Agent context
TYPE=personal_wiki_chapter PATH=/de/system-design.html SECTION=concepts TOPIC=data_engineering EDIT=/var/www/html/de/system-design.html
Core concepts
System design
Sources: DDIA Ch. 1, 7–9, 12 · Kimball (warehouse architecture)
Start with requirements (DDIA)
- Data volume, growth rate, retention
- Latency needs (batch OK vs real-time)
- Consistency vs availability trade-offs
- Who consumes the data (BI, ML, ops, external API)
Reliability, scalability, maintainability
- Fault tolerance — replicas, retries, idempotent writes, dead-letter queues
- Scalability — partition by key; avoid single hot spot; measure tail latency not just averages
- Evolvability — schema evolution (Avro/Protobuf), backward-compatible changes, versioned pipelines
Transactions & consistency (DDIA Ch. 7–9)
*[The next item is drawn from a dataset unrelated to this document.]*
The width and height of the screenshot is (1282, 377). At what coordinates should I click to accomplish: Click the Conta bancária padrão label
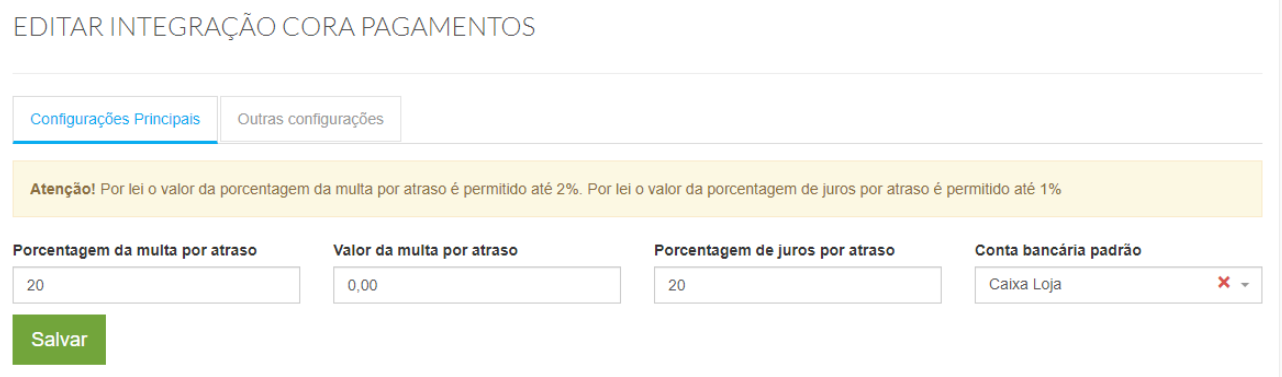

- ACID — atomicity, consistency, isolation, durability (OLTP systems)
- Linearizability — strongest consistency; expensive in distributed systems
- Eventual consistency — replicas converge; common in distributed stores
- Most data pipelines aim for at-least-once + idempotency rather than perfect distributed transactions
Design framework
- Sources → ingestion → storage → processing → serving
- Draw data lineage — where does each field originate?
- Identify failure modes — what happens if a stage retries or runs twice?
- Name trade-offs explicitly — cost, complexity, latency, correctness
Kimball warehouse architecture
- Staging area → ETL/conform → dimensional presentation (star schemas)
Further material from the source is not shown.